Your objective
Write down exactly what lies from the line containing "Task: Select the" to the end of the records, inclusive, and omit the pictures.

Data to use
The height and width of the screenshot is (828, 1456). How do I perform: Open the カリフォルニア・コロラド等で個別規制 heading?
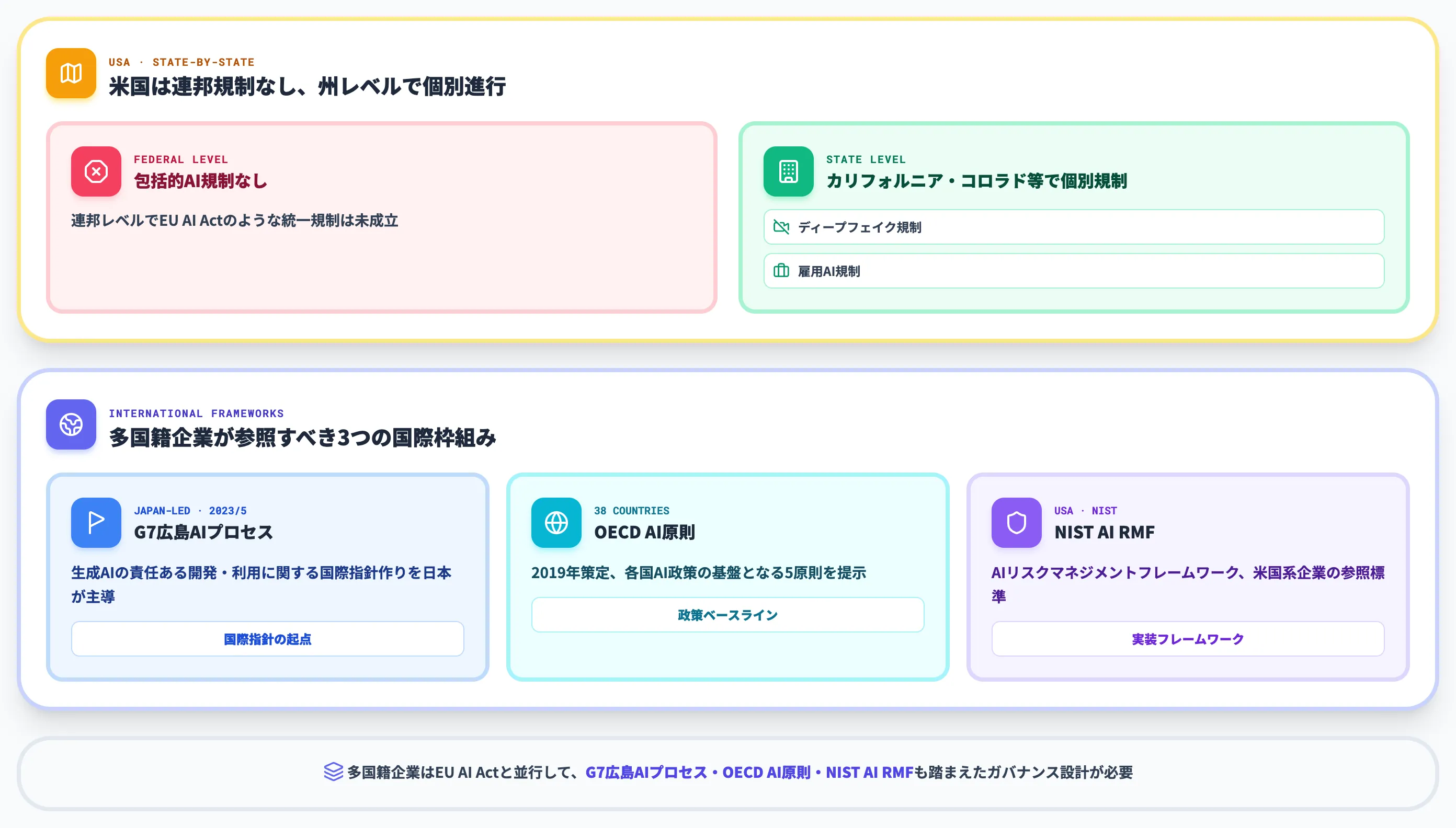click(976, 181)
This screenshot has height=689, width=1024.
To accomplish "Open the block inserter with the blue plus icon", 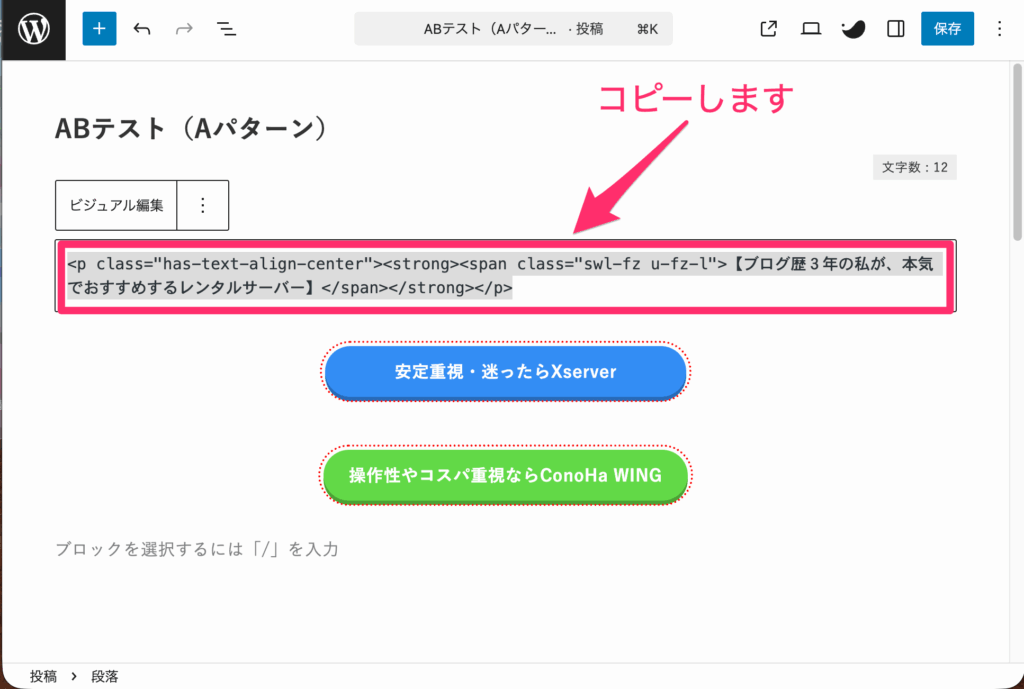I will click(x=98, y=28).
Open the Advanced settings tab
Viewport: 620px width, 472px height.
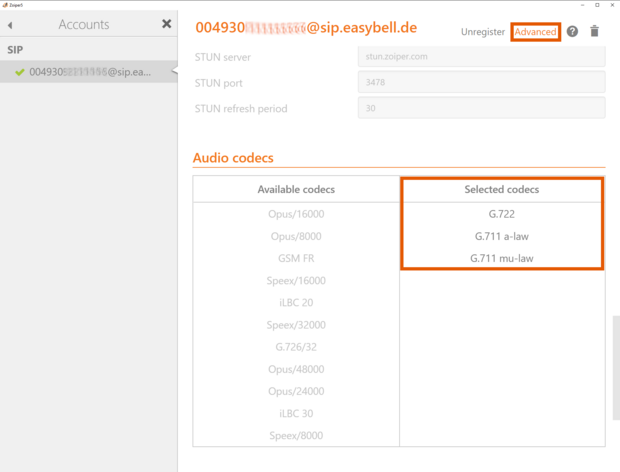click(535, 32)
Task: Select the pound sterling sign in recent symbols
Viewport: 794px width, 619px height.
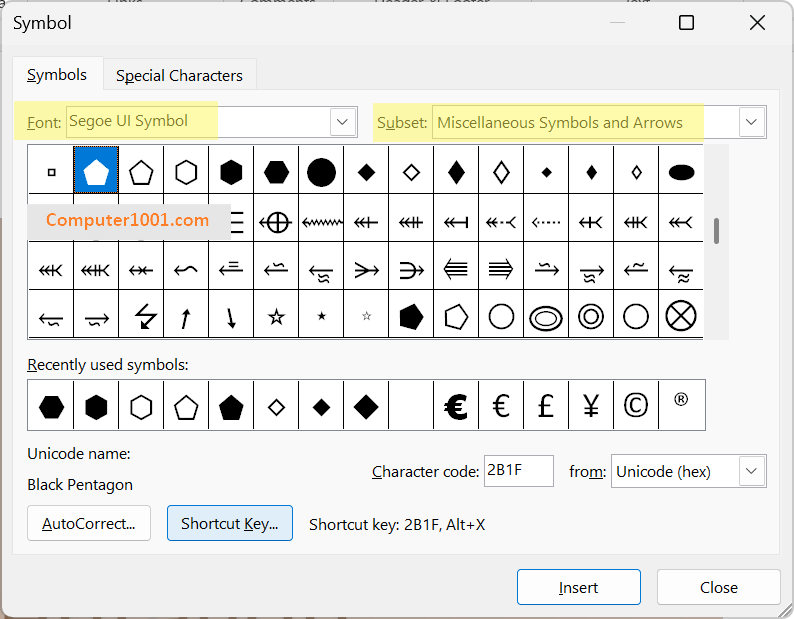Action: click(546, 405)
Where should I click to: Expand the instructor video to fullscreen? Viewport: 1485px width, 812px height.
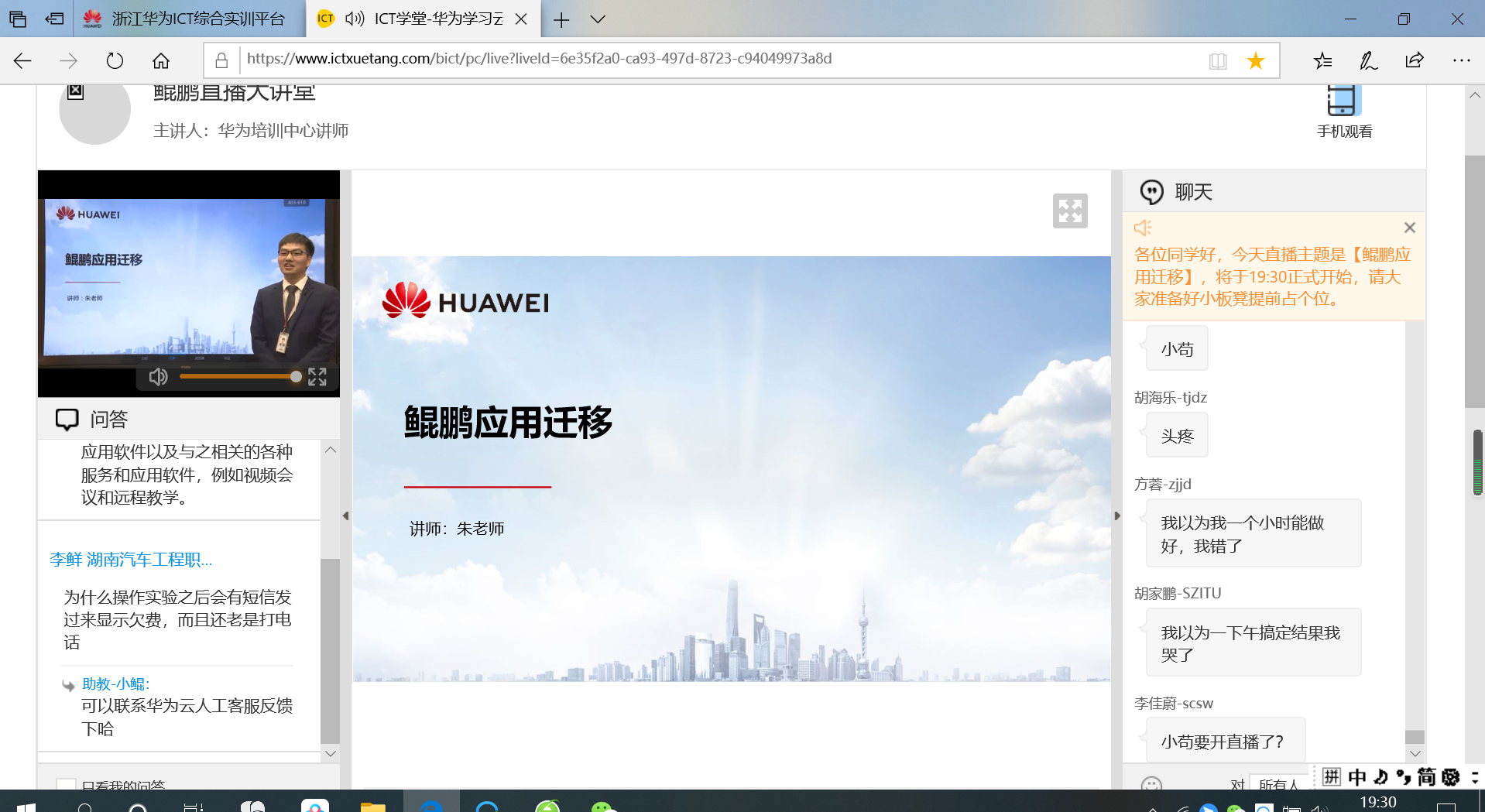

Response to this task
Task: Select the pound sterling sign in recent symbols
Viewport: 794px width, 619px height.
Action: click(546, 405)
Where should I click to: Expand the instructor video to fullscreen? Viewport: 1485px width, 812px height.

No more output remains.